Exercise requirements> From the records below, copy out exactly the lines from the one containing "Jobs (35, 255)" to the one containing "View current openings (91, 500)", both included. Add nothing else.

Data to process>
>>>

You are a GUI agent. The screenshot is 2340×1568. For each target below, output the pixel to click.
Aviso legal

<<<
>>>

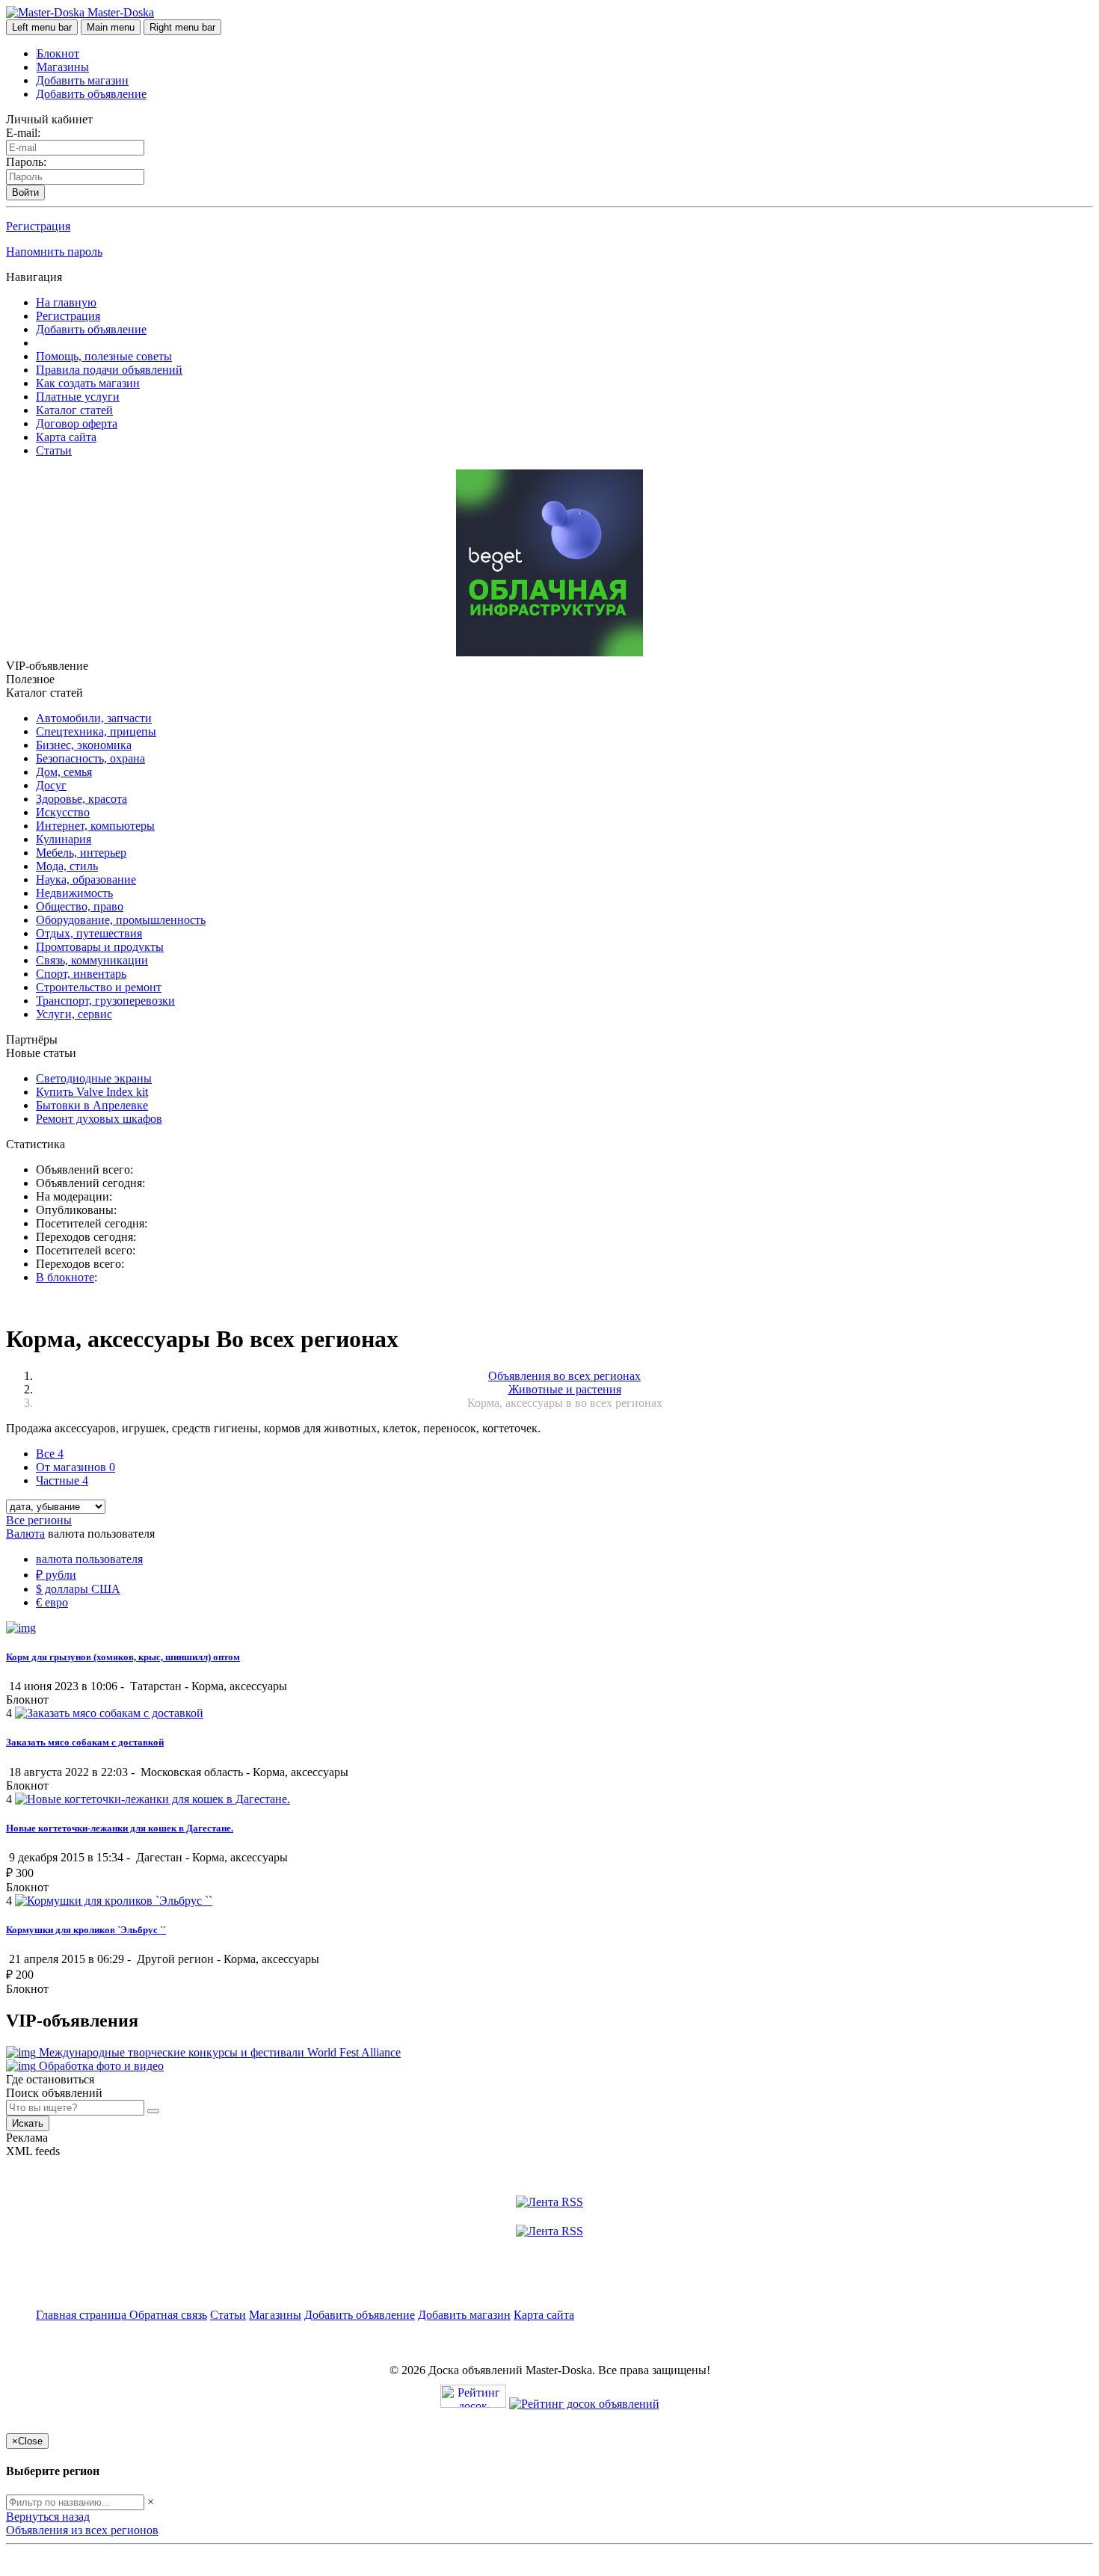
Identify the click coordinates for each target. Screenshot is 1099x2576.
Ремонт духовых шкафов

<<<
>>>

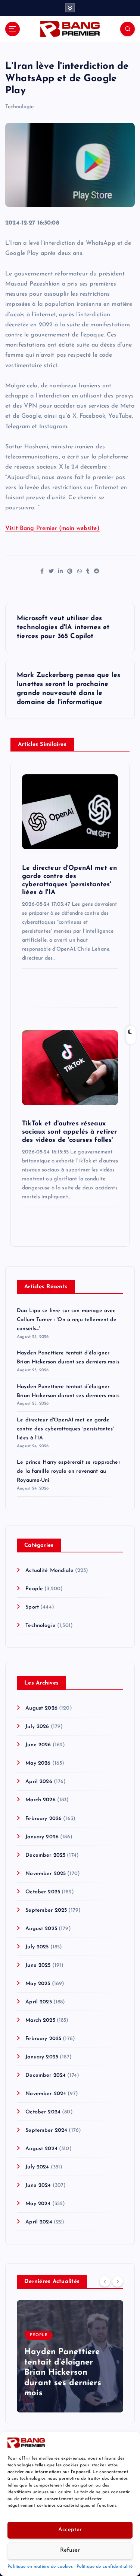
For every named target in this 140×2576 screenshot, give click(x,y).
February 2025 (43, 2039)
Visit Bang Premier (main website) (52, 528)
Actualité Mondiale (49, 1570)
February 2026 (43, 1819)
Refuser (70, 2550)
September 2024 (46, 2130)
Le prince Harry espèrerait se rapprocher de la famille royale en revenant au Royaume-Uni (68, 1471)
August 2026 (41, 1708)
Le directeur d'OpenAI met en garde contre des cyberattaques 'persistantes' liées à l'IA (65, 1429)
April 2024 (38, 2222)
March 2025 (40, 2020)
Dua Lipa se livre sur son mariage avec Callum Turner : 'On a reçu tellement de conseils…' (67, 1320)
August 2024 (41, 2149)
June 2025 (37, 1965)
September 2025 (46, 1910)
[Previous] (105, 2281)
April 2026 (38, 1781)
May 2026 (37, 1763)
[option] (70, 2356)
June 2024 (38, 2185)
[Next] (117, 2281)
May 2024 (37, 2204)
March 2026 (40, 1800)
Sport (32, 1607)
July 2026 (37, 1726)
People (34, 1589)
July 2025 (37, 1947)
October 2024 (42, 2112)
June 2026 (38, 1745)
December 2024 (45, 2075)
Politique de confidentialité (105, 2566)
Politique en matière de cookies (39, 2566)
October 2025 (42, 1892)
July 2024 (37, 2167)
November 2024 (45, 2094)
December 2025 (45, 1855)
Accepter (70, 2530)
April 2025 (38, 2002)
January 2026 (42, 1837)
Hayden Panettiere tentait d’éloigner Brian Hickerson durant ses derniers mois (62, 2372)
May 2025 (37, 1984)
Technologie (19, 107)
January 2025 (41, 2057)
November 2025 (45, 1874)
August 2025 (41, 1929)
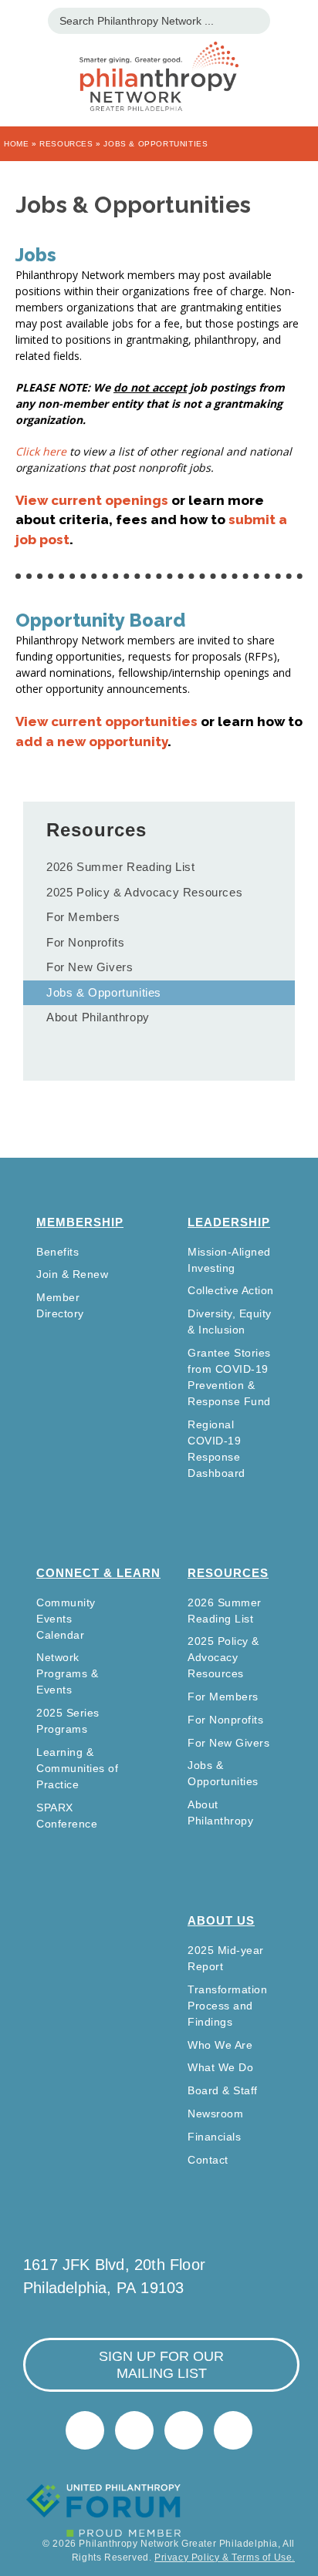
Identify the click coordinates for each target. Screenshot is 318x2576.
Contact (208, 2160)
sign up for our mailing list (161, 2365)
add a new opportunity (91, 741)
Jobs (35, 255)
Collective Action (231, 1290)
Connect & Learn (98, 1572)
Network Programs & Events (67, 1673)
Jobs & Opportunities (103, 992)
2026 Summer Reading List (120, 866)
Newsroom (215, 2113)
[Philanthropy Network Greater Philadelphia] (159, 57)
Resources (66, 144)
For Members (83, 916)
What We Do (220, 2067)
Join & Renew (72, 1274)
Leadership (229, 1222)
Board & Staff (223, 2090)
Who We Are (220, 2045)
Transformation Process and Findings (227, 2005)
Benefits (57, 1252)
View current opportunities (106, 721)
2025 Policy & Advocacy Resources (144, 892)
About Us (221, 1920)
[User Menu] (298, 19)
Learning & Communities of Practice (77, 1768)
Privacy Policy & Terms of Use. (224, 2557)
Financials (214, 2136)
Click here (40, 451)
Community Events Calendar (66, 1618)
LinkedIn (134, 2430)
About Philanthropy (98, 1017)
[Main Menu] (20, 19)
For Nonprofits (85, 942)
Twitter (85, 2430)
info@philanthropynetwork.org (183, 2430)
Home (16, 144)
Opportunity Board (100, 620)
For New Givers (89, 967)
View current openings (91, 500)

<<<

Result for this exercise>
Jobs (35, 255)
Collective Action (231, 1290)
Connect & Learn (98, 1572)
Network Programs & Events (67, 1673)
Jobs & Opportunities (103, 992)
2026 Summer Reading List (120, 866)
Newsroom (215, 2113)
[Philanthropy Network Greater Philadelphia] (159, 57)
Resources (66, 144)
For Members (83, 916)
What We Do (220, 2067)
Join & Renew (72, 1274)
Leadership (229, 1222)
Board & Staff (223, 2090)
Who We Are (220, 2045)
Transformation Process and Findings (227, 2005)
Benefits (57, 1252)
View current opportunities (106, 721)
2025 Policy & Advocacy Resources (144, 892)
About Us (221, 1920)
[User Menu] (298, 19)
Learning & Communities of Practice (77, 1768)
Privacy Policy & Terms of Use. (224, 2557)
Financials (214, 2136)
Click here (40, 451)
Community Events Calendar (66, 1618)
LinkedIn (134, 2430)
About Philanthropy (98, 1017)
[Main Menu] (20, 19)
For Nonprofits (85, 942)
Twitter (85, 2430)
info@philanthropynetwork.org (183, 2430)
Home (16, 144)
Opportunity Board (100, 620)
For New Givers (89, 967)
View current openings (91, 500)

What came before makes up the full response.